Sponsorship for Qualifying Transaction
Sponsorship of a qualifying transaction of a capital pool company is required by the TSXV unless exempt in accordance with the policies of the TSXV. ACC may engage a sponsor to satisfy the sponsorship requirements pursuant to the policies of the TSXV.
In connection with the Proposed Transaction and pursuant to the requirements of the TSXV, ACC will file a filing statement on its issuer profile on SEDAR (www.sedar.com), which will contain details regarding the Proposed Transaction, the Private Placement, ACC, CryptoStar and the resulting issuer.
Completion of the transaction is subject to a number of conditions, including but not limited to, Exchange acceptance and if applicable pursuant to Exchange Requirements, majority of the minority shareholder approval. Where applicable, the transaction cannot close until the required shareholder approval is obtained. There can be no assurance that the transaction will be completed as proposed or at all.
Investors are cautioned that, except as disclosed in the management information circular or filing statement to be prepared in connection with the transaction, any information release or received with respect to the transaction may not be accurate or complete and should not be relied upon. Trading in the securities of a capital pool company should be considered highly speculative.

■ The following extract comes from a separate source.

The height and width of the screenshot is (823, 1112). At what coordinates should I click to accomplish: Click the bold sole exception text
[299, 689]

The TSX Venture Exchange Inc. has in no way passed upon the merits of the proposed transaction and has neither approved nor disapproved the contents of this press release.
NEITHER THE TSX VENTURE EXCHANGE NOR ITS REGULATION SERVICES PROVIDER (AS THAT TERM IS DEFINED IN THE POLICIES OF THE TSX VENTURE EXCHANGE) ACCEPTS RESPONSIBILITY FOR THE ADEQUACY OR ACCURACY OF THIS RELEASE.

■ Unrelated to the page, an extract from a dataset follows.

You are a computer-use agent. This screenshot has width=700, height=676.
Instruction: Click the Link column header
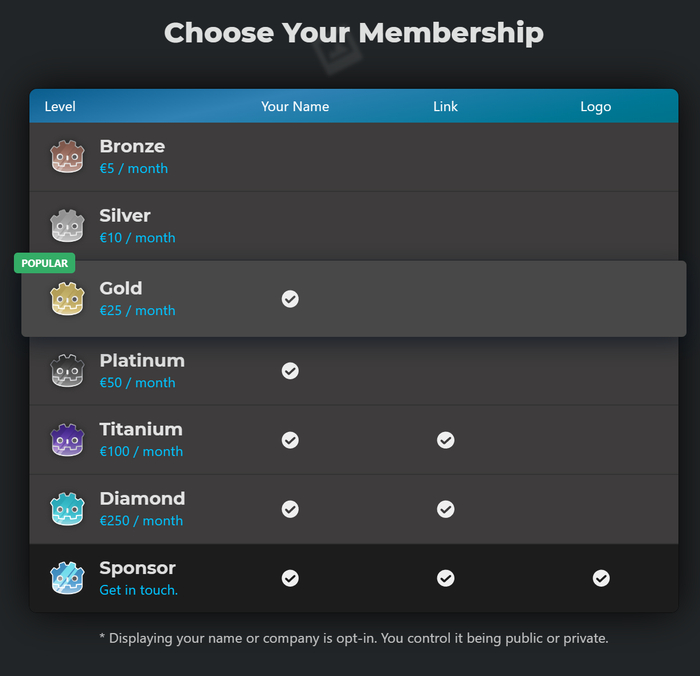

This news release does not constitute an offer to sell or the solicitation of an offer to buy any securities in any jurisdiction.
Cautionary Statement Regarding Forward-Looking Information
This news release contains “forward-looking information” within the meaning of Canadian securities legislation. Forward-looking information generally refers to information about an issuer's business, capital, or operations that is prospective in nature, and includes future-oriented financial information about the issuer's prospective financial performance or financial position.

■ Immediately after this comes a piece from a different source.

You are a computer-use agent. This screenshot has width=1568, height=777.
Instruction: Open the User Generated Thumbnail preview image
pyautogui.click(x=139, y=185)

The forward-looking information in this news release includes disclosure about the terms of the Proposed Transaction, the proposed structure of the Proposed Transaction and the terms of the Private Placement.
ACC and CryptoStar made certain material assumptions, including but not limited to: prevailing market conditions; general business, economic, competitive, political and social uncertainties; delay or failure to receive board, shareholder or regulatory approvals; the terms of the Private Placement; and the ability of the resulting issuer to execute and achieve its business objectives, to develop the forward-looking information in this news release. There can be no assurance that such statements will prove to be accurate, as actual results and future events could differ materially from those anticipated in such statements. Accordingly, readers should not place undue reliance on forward-looking statements.
Actual results may vary from the forward-looking information in this news release due to certain material risk factors. These risk factors include, but are not limited to: adverse market conditions; the inability of ACC or CryptoStar to complete the proposed transaction on the terms disclosed in this news release, or at all; the unavailability of exemptions from prospectus requirements for the issuance of CryptoStar Shares; the risks associated with the marketing and sale of CryptoStar Shares; refusal of the proposed directors or officers to act for any reason, including conflicts of interest; reliance on key and qualified personnel; and regulatory and other risks associated with the cryptocurrency industry in general. The foregoing list of material risk factors and assumptions is not exhaustive.
ACC assumes no obligation to update or revise the forward-looking information in this news release, unless it is required to do so under Canadian securities legislation.